Originally, the Indian zamindar (land agent) was a creature of the Turks, who ruled India in the 13th century. His function was simply to skim off a fat slice (often 50%) of the peasant soil-tiller's earnings, keep a cut for himself, and turn the rest over to his superior on the feudal ladder. Under the Moguls, who followed the Turks, India's peasants were systematically exploited but rarely dispossessed.

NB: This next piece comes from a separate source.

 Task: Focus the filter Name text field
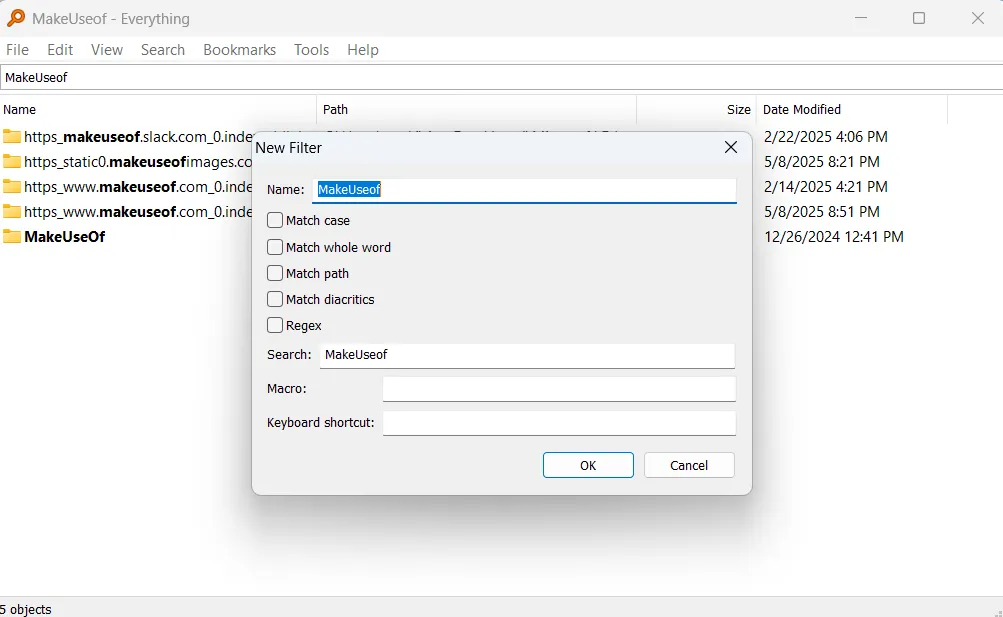(525, 189)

Unconcerned. Then came Britain's merchant conquerors. The squires of the East India Co. kicked out the petty princelings and chieftains of the earlier regimes, and appointed their own zamindars from a hodgepodge of ex-rulers, bandits and local opportunists. Their only duty was to pay a fixed revenue each year to the new government. What they collected from the peasants or how they collected it was of no concern to the British. The zamindar imposed taxes at will--to pay for his daughter's wedding, his wife's funeral, his son's birth. If a peasant objected to levies as high as 80% or 90% on his crops, the zamindar could seize his land (or his daughter) in payment. The zamindars gradually became the landholders, the peasants mere sharecroppers. "The most creditable products of zamindari," wrote the London Economist, "have been Rabindranath Tagore, the poet, Liaquat Ali Khan, the Prime Minister, and the Maharaj Kumar of Vizianagram, the cricketer . . . The majority have been as vicious as Thackeray's Lord Steyne, as idle as Jane Austen's Mr. Bennett, and as drunken as a Surtees squire."

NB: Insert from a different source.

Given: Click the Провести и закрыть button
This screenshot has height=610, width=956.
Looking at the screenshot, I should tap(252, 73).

Unconstitutional. For 30 years the Congress Party of Prime Minister Nehru has cried for the abolition of zamindari, but India's constitution leaves land reform to the individual states. For five, the powerful zamindars themselves fought a bill to outlaw their kind in Uttar Pradesh, largest in population of the 28 states. Last year the bill was passed, and the zamindars hired the best lawyers they could find to prove it unconstitutional. Led by Nehru, India's parliament amended the constitution against the zamindars. The Supreme Court upheld Nehru. Last week Uttar Pradesh's law came into force.
Uttar Pradesh's 12 million peasants will henceforth pay taxes direct to the government. They may no longer be evicted from the land they till, even though a zamindar claims it. Those willing to pay ten years of taxes in advance will be granted full ownership of their plots, including the right to sell. Meanwhile, the 2,000,000-odd dispossessed zamindars of Uttar Pradesh, many of them only small holders themselves, will be paid for their lost lands at a rate eight times the land's annual tax value.
"I congratulate you on the abolition of the system," Prime Minister Nehru told 50,000 peasants of his native Uttar Pradesh last week. "At last," said one of the cheering crowd who heard him at Modinagar, "I can walk erect."